- YOUR TASK
Retype exactly what appears below from the line containing "Where should I click to: Open" down to the line containing "Task: Click the morph mode button", keeping both end lines. Do not include pictures.

- SOURCE RECORDS
● ● ●

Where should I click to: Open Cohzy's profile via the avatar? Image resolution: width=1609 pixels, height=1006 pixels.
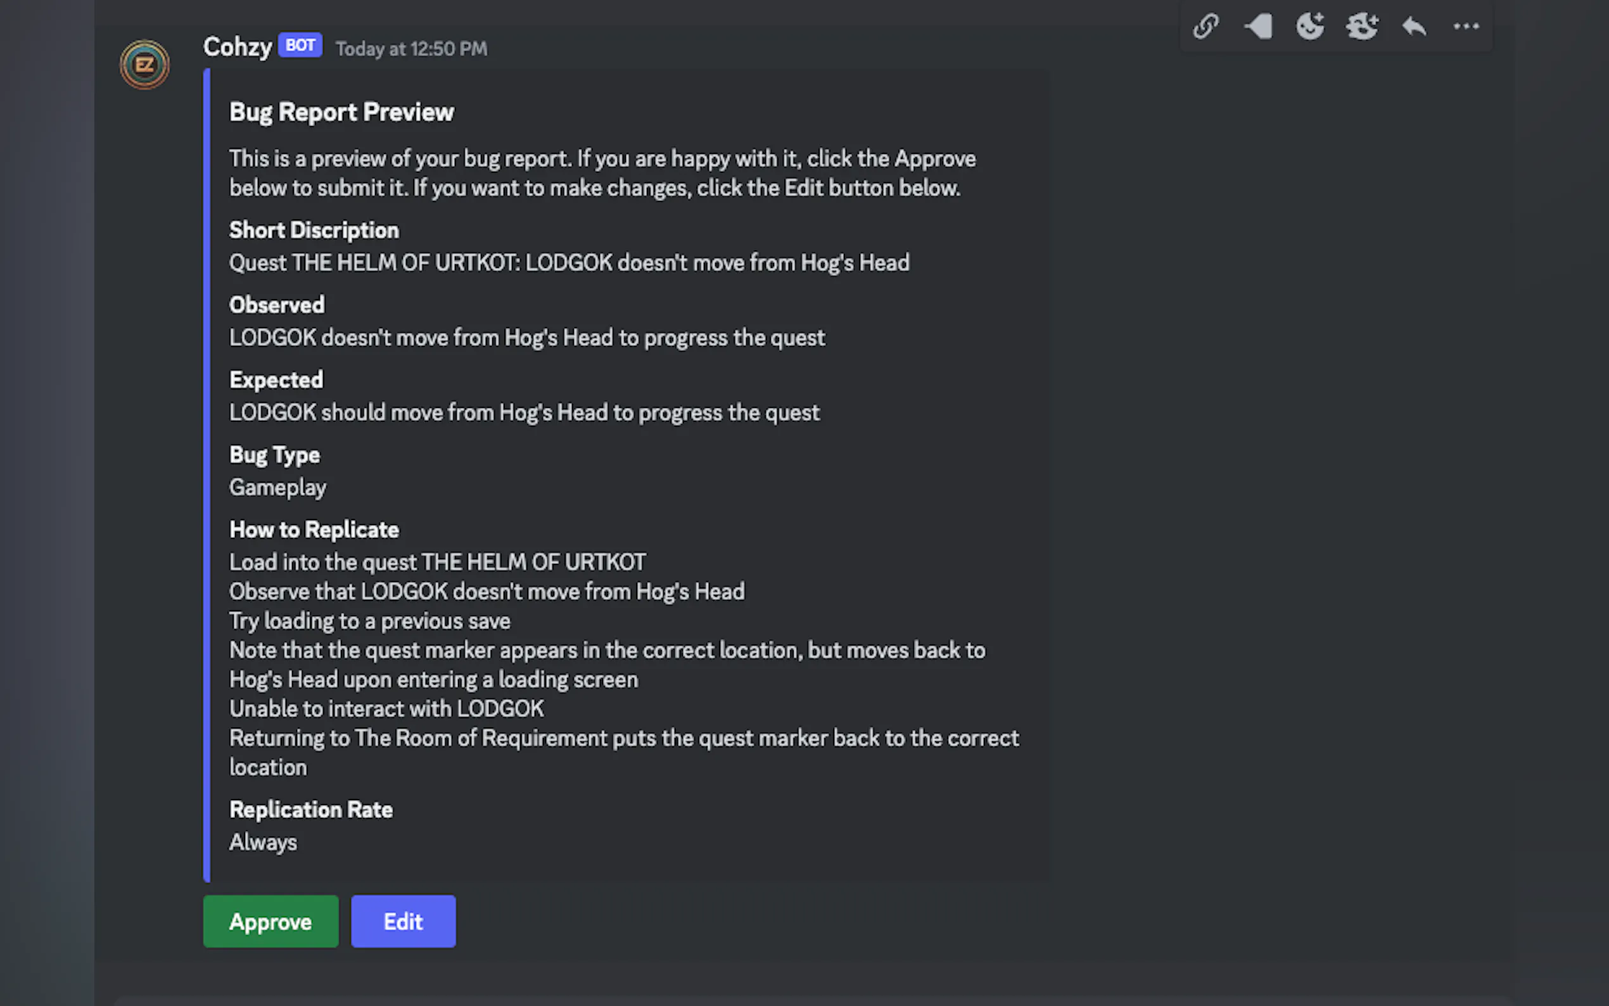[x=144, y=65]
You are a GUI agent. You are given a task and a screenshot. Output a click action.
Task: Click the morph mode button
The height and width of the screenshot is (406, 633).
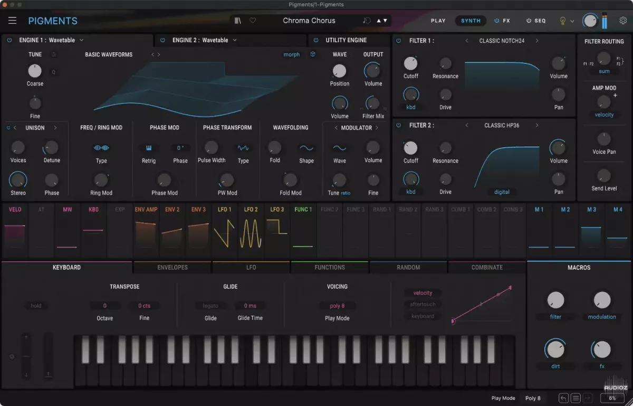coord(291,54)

● ● ●

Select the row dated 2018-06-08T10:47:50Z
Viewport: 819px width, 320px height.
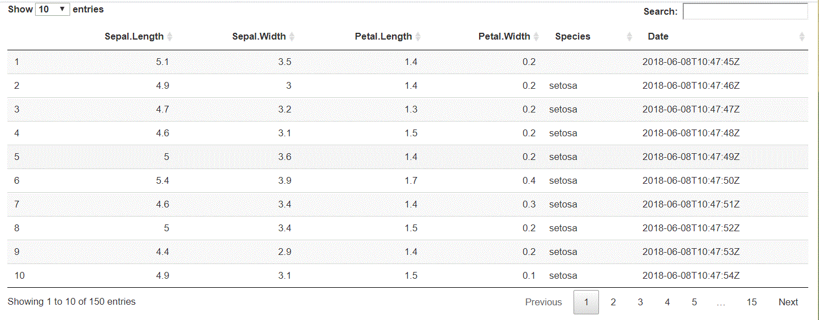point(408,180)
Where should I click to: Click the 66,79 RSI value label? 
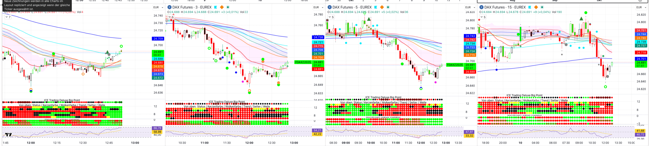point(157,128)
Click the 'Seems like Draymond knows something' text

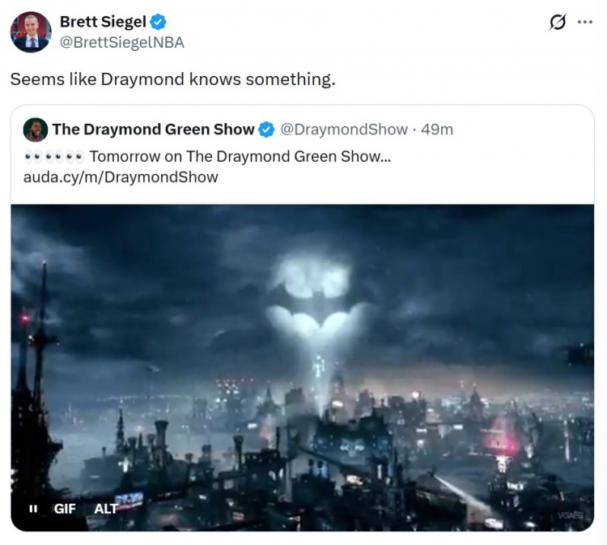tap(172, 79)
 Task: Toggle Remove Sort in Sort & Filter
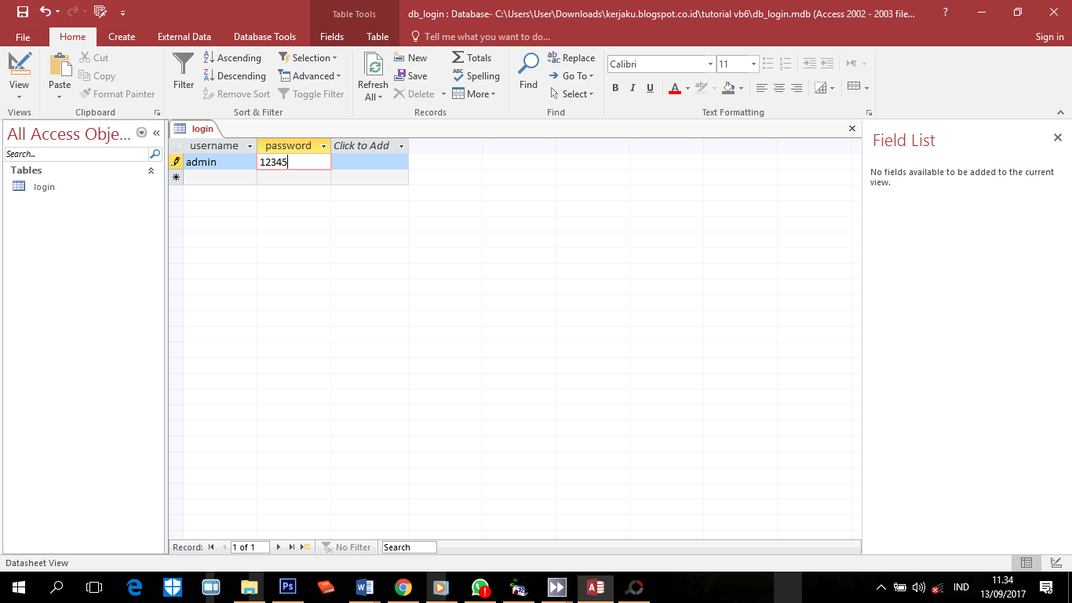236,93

● ● ●

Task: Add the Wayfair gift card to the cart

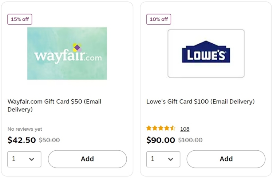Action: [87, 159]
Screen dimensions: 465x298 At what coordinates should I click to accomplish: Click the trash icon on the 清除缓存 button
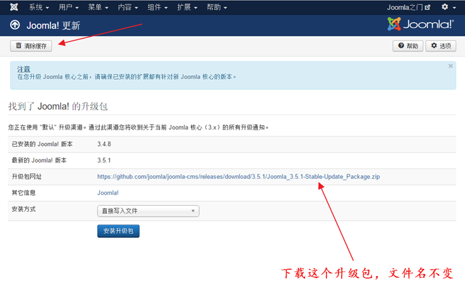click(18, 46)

● ● ●

- OUTPUT
Where should I click to: Open Cohzy's profile via the avatar? Image resolution: width=1609 pixels, height=1006 pixels.
[x=144, y=65]
You are a GUI agent. You are given a task and a screenshot. Output a click action.
Task: Click the morph mode button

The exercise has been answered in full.